New York University Langone Medical Center, New York, NY, USA.

PURPOSE:
The senior author routinely performs primary nasal reconstruction with each cleft lip repair. This evolution has in turn created a new breed of secondary rhinoplasty patients, which are approached with less radical techniques similar to those utilized in the aesthetic rhinoplasty.
METHODS:
A retrospective chart review was completed of all cleft secondary rhinoplasties. The indications for secondary rhinoplasty were examined, the anatomical features of the nose at the time of operation were documented and the reconstructive techniques utilized were recorded. Patients were divided into those that underwent nasoalveolar molding and primary rhinoplasty by the senior author and those that were treated by other surgeons. These groups were compared. Persistent anomalies at the time of secondary rhinoplasty in the senior author’s patients were analyzed for potential technical modifications at the time of primary rhinoplasty.
RESULTS:
From 2001 to 2009 the senior author performed 215 secondary rhinoplasties in patients with a previously repaired cleft lip.

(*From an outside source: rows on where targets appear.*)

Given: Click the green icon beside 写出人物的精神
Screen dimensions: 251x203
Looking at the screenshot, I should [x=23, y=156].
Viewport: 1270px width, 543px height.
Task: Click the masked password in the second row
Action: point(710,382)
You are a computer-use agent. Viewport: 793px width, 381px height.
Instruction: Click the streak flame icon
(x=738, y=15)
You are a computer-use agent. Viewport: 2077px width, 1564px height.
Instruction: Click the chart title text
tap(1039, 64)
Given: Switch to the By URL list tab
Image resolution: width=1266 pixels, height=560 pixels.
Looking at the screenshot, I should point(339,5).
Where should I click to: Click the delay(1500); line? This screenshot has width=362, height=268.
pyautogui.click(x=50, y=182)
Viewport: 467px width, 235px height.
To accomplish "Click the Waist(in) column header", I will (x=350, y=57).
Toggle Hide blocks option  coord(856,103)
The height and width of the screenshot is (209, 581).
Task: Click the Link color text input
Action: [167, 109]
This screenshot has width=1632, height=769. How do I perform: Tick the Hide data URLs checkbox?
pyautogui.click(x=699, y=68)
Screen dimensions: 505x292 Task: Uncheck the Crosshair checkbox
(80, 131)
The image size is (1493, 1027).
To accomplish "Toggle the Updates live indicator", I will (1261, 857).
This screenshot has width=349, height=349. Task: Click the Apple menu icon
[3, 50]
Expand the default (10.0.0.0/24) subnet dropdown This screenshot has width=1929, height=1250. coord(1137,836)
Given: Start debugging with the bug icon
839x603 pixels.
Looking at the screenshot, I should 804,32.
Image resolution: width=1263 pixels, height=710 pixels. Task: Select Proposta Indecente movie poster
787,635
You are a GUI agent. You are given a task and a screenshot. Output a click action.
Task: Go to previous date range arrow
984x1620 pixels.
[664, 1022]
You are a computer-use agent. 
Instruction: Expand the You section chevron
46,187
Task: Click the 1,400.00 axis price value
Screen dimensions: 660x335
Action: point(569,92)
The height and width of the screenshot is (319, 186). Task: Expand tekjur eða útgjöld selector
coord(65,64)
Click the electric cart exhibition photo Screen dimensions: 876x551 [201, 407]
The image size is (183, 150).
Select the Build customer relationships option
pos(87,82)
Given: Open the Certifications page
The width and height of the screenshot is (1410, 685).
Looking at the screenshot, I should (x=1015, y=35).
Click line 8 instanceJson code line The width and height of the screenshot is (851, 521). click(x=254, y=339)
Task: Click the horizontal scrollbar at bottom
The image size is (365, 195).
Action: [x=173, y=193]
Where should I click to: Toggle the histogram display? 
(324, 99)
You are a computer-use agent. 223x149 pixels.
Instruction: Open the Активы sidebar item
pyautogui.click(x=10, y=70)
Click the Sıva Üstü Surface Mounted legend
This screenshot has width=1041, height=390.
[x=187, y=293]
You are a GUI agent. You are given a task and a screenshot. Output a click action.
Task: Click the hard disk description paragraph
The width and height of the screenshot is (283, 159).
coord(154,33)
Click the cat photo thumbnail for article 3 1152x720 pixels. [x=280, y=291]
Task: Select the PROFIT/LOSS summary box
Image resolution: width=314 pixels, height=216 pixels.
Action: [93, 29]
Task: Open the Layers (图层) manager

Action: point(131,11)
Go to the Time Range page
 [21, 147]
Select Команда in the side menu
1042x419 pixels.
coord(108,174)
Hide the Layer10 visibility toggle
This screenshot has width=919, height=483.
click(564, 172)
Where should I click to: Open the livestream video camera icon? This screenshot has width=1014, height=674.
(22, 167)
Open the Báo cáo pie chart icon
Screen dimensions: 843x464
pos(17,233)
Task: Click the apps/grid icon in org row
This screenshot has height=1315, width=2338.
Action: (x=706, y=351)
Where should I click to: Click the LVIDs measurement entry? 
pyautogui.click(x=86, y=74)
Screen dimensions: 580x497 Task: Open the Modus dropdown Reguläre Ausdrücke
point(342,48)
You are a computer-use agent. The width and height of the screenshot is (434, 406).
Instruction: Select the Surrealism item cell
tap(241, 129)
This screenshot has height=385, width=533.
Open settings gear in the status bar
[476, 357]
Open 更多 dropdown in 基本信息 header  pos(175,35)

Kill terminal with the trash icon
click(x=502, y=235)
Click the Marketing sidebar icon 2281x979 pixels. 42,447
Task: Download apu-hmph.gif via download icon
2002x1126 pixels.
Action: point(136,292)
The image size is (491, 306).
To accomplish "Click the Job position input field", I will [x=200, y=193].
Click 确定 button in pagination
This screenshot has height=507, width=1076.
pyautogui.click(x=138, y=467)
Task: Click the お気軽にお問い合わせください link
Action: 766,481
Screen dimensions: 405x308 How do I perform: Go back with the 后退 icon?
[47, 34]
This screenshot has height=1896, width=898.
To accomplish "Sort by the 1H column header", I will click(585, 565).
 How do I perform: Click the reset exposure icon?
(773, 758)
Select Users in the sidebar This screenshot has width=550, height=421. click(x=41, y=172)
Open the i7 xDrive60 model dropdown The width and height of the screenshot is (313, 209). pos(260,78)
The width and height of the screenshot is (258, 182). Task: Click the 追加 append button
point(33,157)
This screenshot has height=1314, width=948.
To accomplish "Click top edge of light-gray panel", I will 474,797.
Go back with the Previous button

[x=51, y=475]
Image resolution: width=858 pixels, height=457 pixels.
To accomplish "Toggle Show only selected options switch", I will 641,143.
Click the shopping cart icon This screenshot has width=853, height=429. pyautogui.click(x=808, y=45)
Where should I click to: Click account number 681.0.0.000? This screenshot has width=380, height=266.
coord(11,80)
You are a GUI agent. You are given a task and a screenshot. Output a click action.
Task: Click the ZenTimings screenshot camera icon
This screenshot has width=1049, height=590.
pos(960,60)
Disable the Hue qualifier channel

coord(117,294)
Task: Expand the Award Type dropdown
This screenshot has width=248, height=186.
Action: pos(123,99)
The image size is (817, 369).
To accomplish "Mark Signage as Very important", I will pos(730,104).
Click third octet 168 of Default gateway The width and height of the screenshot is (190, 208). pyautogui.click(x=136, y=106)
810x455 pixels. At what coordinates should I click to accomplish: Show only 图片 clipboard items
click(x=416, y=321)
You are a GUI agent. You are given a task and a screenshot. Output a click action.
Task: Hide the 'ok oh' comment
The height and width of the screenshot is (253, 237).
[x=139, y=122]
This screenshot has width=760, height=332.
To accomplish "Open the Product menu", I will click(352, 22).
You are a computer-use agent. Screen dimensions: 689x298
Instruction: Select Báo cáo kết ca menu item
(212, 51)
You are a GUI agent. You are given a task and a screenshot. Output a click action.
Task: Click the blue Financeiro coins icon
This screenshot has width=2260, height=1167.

The senior author performed 59 of the initial cleft lip repairs. In this group a depressed dome was seen in 52.5%, lateralized alar base in 60.0%, short columella in 35%, deviated septum in 87.2% and a vestibular web in 41% patients. A Dibbell rhinoplasty was required in 20.0%, a Potter rhinoplasty in 2.5%, a Tajima inverted U in 65.8%, and an alar base resection in 56.4%. For those patients that did not undergo cleft lip repair with primary rhinoplasty by the senior author a depressed dome was present in 80.9%, lateralized alar base in 63.6% short columella in 63.6%, deviated septum in 81.7% and a vestibular web in 14.7%. 50.7% required a Dibbell rhinoplasty, 1.4% required a Potter rhinoplasty, 67.1% required a Tajima inverted U, and 60.9% required an alar base resection.
CONCLUSION:
Primary nasal reconstruction with cleft lip repair has produced consistent results. Following nasoalveolar molding and primary rhinoplasty at secondary rhinoplasty the lower lateral cartilages are more symmetrically aligned with a near normal loop length. This allows for a less radical secondary rhinoplasty procedure. Critical evaluation of persistent anomalies highlights potential modifications to the initial cleft nose procedure.